# Exercise
Please repeat exactly the lines below from the one containing "GHdk (122, 1988)" down to the one containing "SIGN UP (212, 2108)", both included, and nothing else.

====

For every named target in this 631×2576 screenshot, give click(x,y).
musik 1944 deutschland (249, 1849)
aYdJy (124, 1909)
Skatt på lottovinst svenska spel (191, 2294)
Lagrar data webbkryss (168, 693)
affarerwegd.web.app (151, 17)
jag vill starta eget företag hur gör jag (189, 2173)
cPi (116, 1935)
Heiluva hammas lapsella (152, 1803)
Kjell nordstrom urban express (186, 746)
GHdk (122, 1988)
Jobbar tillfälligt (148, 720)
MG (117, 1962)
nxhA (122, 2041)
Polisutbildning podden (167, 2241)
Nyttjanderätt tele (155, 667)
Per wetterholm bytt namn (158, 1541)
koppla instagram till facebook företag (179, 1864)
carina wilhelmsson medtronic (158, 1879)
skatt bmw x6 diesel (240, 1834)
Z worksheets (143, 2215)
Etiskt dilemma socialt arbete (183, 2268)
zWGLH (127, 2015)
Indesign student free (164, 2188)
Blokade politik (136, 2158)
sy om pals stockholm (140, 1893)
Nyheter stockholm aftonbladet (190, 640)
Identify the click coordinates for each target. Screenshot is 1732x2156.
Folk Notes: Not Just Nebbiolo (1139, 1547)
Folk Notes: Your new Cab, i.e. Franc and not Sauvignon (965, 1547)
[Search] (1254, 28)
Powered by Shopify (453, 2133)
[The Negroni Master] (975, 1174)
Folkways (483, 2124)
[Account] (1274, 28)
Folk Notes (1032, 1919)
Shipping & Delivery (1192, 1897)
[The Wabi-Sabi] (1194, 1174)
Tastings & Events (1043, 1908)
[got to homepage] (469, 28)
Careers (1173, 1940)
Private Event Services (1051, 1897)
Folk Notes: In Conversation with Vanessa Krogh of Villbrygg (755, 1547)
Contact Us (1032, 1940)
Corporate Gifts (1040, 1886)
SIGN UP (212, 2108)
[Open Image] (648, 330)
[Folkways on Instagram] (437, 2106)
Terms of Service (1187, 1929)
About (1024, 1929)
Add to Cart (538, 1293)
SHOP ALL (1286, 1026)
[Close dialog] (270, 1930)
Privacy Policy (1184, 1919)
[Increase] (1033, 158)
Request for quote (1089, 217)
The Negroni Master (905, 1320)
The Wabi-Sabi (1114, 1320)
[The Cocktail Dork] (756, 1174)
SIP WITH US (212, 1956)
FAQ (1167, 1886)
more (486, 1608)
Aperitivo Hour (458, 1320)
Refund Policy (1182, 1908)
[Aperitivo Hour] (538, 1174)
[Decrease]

====

# Response box
GHdk (122, 1988)
Jobbar tillfälligt (148, 720)
MG (117, 1962)
nxhA (122, 2041)
Polisutbildning podden (167, 2241)
Nyttjanderätt tele (155, 667)
Per wetterholm bytt namn (158, 1541)
koppla instagram till facebook företag (179, 1864)
carina wilhelmsson medtronic (158, 1879)
skatt bmw x6 diesel (240, 1834)
Z worksheets (143, 2215)
Etiskt dilemma socialt arbete (183, 2268)
zWGLH (127, 2015)
Indesign student free (164, 2188)
Blokade politik (136, 2158)
sy om pals stockholm (140, 1893)
Nyheter stockholm aftonbladet (190, 640)
Identify the click coordinates for each target. Screenshot is 1732x2156.
Folk Notes: Not Just Nebbiolo (1139, 1547)
Folk Notes: Your new Cab, i.e. Franc and not Sauvignon (965, 1547)
[Search] (1254, 28)
Powered by Shopify (453, 2133)
[The Negroni Master] (975, 1174)
Folkways (483, 2124)
[Account] (1274, 28)
Folk Notes (1032, 1919)
Shipping & Delivery (1192, 1897)
[The Wabi-Sabi] (1194, 1174)
Tastings & Events (1043, 1908)
[got to homepage] (469, 28)
Careers (1173, 1940)
Private Event Services (1051, 1897)
Folk Notes: In Conversation with Vanessa Krogh of Villbrygg (755, 1547)
Contact Us (1032, 1940)
Corporate Gifts (1040, 1886)
SIGN UP (212, 2108)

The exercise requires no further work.